Major Points in Making Directives: Procedure to Adopt, Binding Nature and Accessing Them

By Dagnachew Tesfaye, Founder and Partner at DMLO



The Federal Administrative Procedure Proclamation No 1183/2020 (hereafter FAPP) paved the way in stating the procedure in adopting directives by administrative organs. Directives are laws that create rights and duties. It has been impossible to access directives. Some directives will go beyond their parent legislation introducing new forms of rules not intended by the higher laws. Directives change frequently. Administrative services were denied awaiting the enactment of a new directive. However FAPP done on 7 th April 2020 to be effective on the day it is published on the Federal Negarit Gazette has changed the game.The major landmarks in FAPP with regard to directives will be briefly discussed beginning with the preamble till the the last part which is judicial review.

General Provisions

The preamble of the FAPP provide that directive making should follow proper law making procedure, should be transparent and accountable. The scope of application of FAPP covers all federal and federal administered cities' administrative agencies except police and prosecutors. The administrative organs enact directives only when delegated by a higher law to adopt directives. It is unlawful to deny service because a directive has not yet issued. Obligation is laid on administrative organs to timely adopt directives.

Procedure to follow before adoption of a directive

 The administrative agency should keep record about the directive for any interested person to inspect. The Agency should publish notices on a newspaper or website or other media as to where, when, and how to get access to draft directive and give comment. The administrative organ should solicit directly for comment from relevant stakeholders and it should organize a public forum.

There are exceptions to all of the above procedures. For example National Bank of Ethiopia will not be required to be follow the above procedure by regarding issuing exchange rate, interest rate and other similar matters.
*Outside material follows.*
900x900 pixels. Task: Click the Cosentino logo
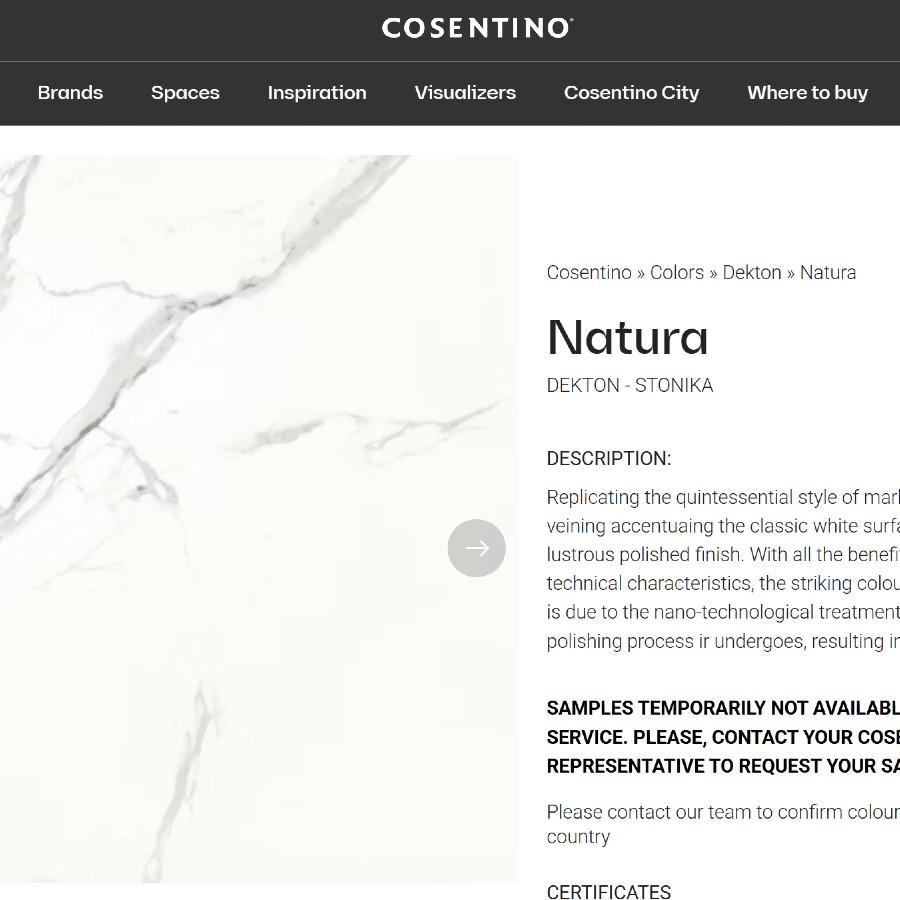coord(476,27)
Such procedure can be skipped in case of emergencies, when following the procedure affects public interest or undermines implementation of the directive.

Ratification and Effectiveness

Prior to ratification, Federal Attorney General (FAG) should be asked for FAG's opinion. FAG should respond within 15 working days and if FAG do not respond, it will be assumed as FAG does not have an opinion. The administrative organ cannot ratify a directive that is substantially different from the draft publicized through its notice. The final ratified Directive shall have an additional explanatory statement. The final ratified directive shall be prepared in Amharic and English.
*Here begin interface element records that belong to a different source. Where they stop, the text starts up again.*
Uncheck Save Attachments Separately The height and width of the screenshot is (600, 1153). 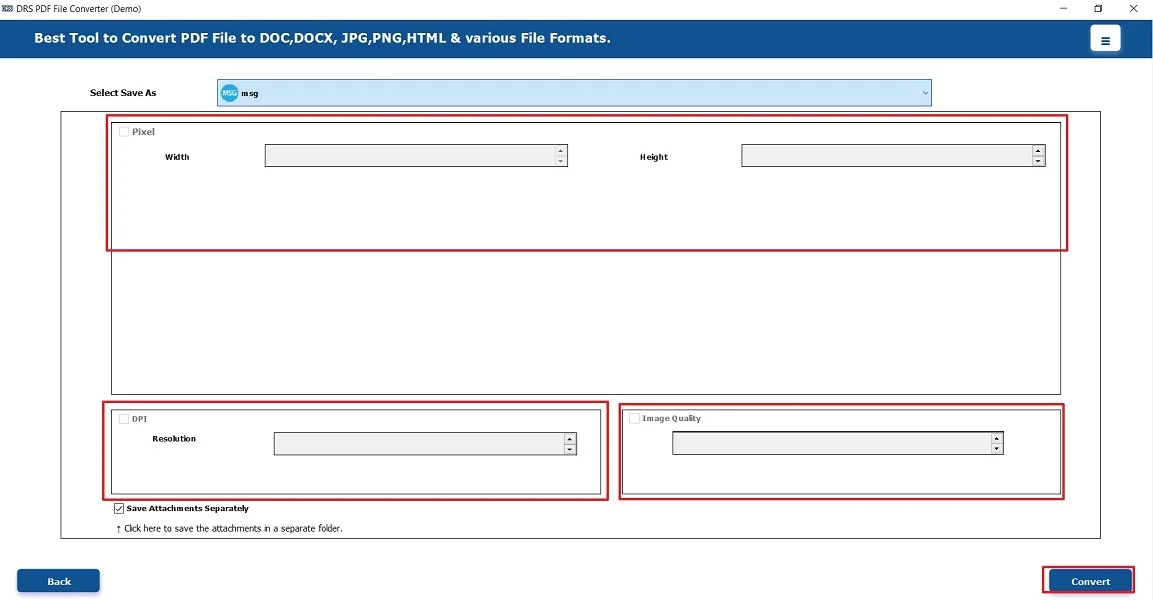click(120, 509)
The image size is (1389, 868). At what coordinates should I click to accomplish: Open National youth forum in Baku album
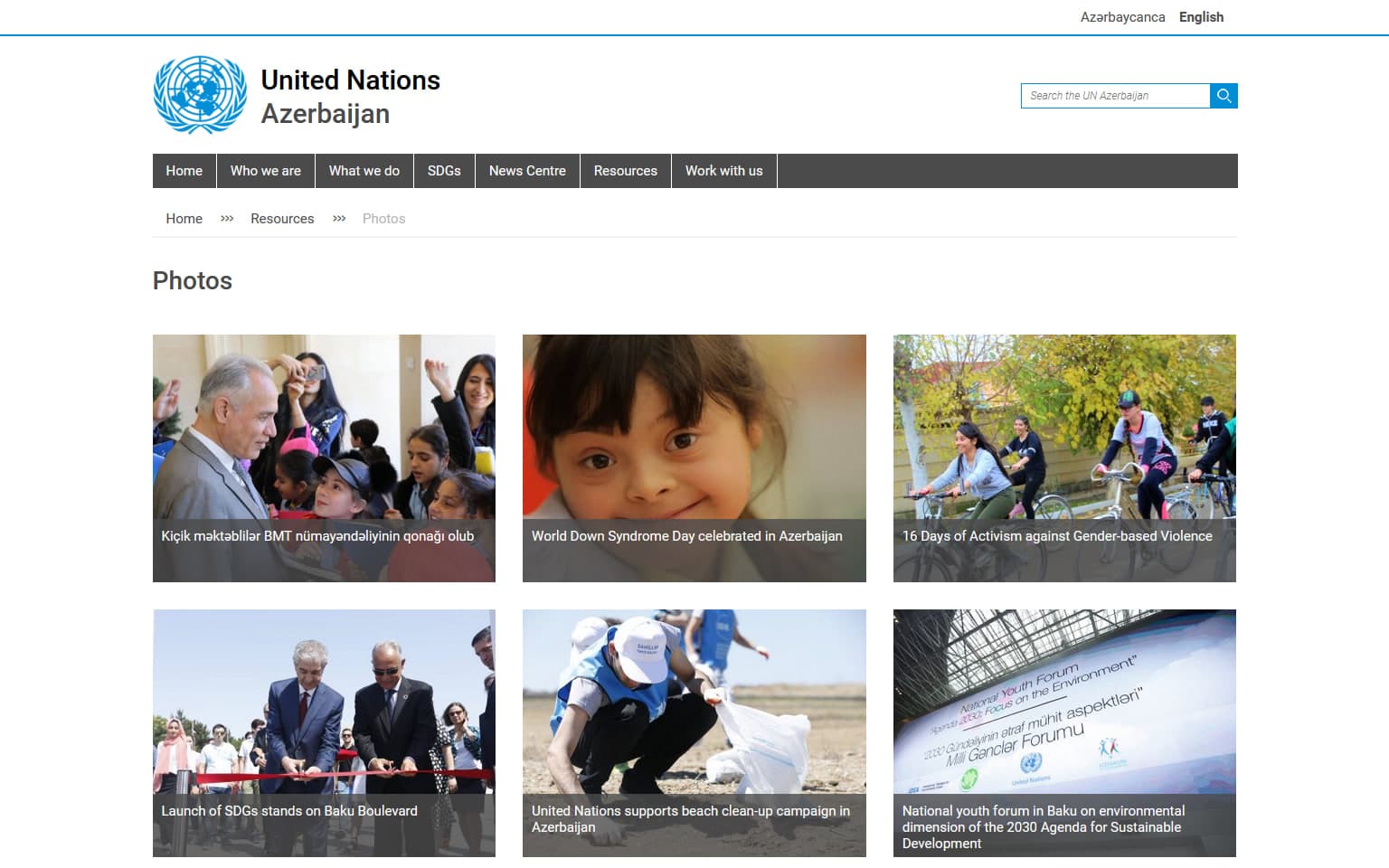[x=1064, y=733]
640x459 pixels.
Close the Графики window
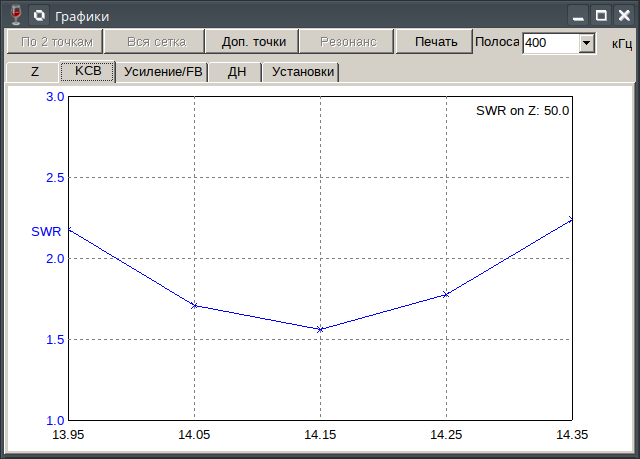(x=624, y=15)
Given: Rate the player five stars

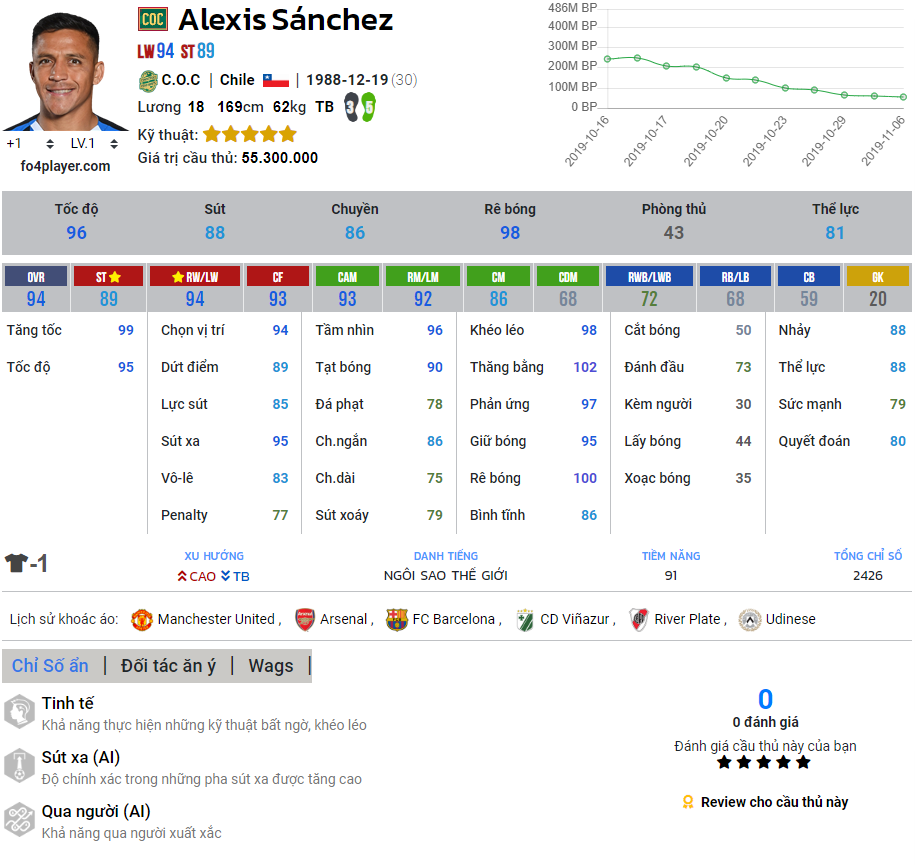Looking at the screenshot, I should [x=802, y=762].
The administrative organ shall send a copy of the ratified directive with the explanatory note to FAG to be registered and published. All administrative organs shall send within 90 days after the effective date of this proclamation all prior directives they have adopted to FAG. FAG shall make all directives accessible The concerned administrative agency shall print and disseminate to governmental and other stakeholders and post it on its website.
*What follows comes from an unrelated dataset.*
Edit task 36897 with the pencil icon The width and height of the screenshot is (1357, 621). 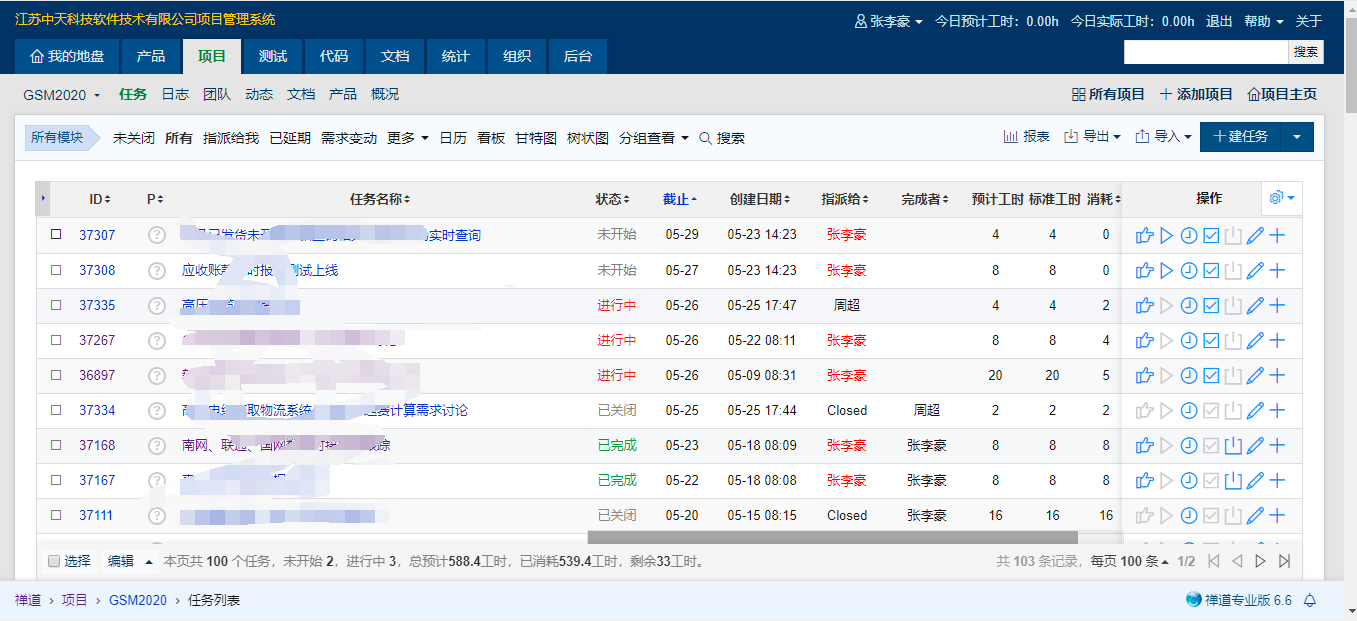pos(1255,376)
Any person who is interested can come in person and read at the administrative agency the directives or may get a copy of the directive subject to payment of expenses. A directive that has not been filed to FAG or the website of the administrative agency are unenforceable.

Judicial Review of Directives

Any interested person can file a petition requesting a judicial review of a directive. However the judicial review shall be sought against a final decision of the administrative agency. A petition for a judicial review should exhaust all remedies available within the Agency before petitioning the court for judicial review. However, the obligation to exhaust remedy shall not apply if the concerned Agency unduly delay decision.

The Federal High Court(FHC) shall have the jurisdiction for judicial review. The decision of the FHC could be appealed to the Federal Supreme Court. The FHC shall establish special benches to handle petitions of judicial review

Principles of Review

A directive will be revoked by a court where it failed to honor the procedures stipulated in FAPP or if it is ultravirus or it is contrary to other higher laws.

Procedure of Judicial Review

A petition for judicial review on ultravirus or contrary to higher law can be filed any time, whereas a judicial review on not honoring the procedure for enactment under FAPP should be filed within 90 days of its enactment into law.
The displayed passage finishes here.